Avec 1,33 enfant par femme, le taux de fécondité en Hongrie est le troisième plus faible de l’OCDE (1,74 en moyenne). Le recul du taux de fécondité a débuté dans les années 80 et s’est accéléré au début des années 90. Depuis l’an 2000, il s’est stabilisé, alors que dans la moitié des autres pays membres, il est reparti à la hausse. La faiblesse du taux de fécondité va de pair avec le taux d’emploi bas des femmes hongroises. En 2010, il était légèrement inférieur à 50 % (10 points de moins qu’en moyenne dans l’OCDE), et, à 46 % en 2007, le taux d’emploi des mères de famille est le plus bas des pays membres européens. 

La faiblesse du taux de fécondité et du taux d’emploi des femmes s’explique en grande partie par les aides insuffisantes aux parents qui veulent concilier travail et vie de famille. La Hongrie est l’un des pays de l’OCDE qui dépensent le plus pour la famille (3.3 % du PIB alloués aux prestations familiales en 2007), mais un tiers seulement de ces ressources est consacré aux aides à la garde d’enfants, alors que cette part dépasse 43 % dans les pays ayant un taux de fécondité plus élevé. 
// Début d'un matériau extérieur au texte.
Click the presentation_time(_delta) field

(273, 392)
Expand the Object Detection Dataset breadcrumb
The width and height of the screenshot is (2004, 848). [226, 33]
La durée prolongée du congé parental et les aides limitées pour la garde des enfants créent des obstacles à l’emploi de nombreuses mères. Ce congé peut durer jusqu’à trois ans (contre un an et demi en moyenne dans l’OCDE) et être associé à des prestations en espèces pour la garde des enfants – un parent de trois enfants ou plus peut même rester à la maison et percevoir ces prestations jusqu’à ce que le plus jeune ait 8 ans. En outre, moins de 9 % des enfants de moins de 3 ans sont inscrits en crèche. 

La Hongrie a instauré récemment un allégement fiscal pour les familles nombreuses, qui pourrait avoir une influence bénéfique sur le taux de fécondité. Toutefois, l’exemple d’autres pays montre qu’une offre de services de garde plus étendue est plus efficace pour aider les parents à concilier travail et vie de famille, et donc pour encourager les naissances.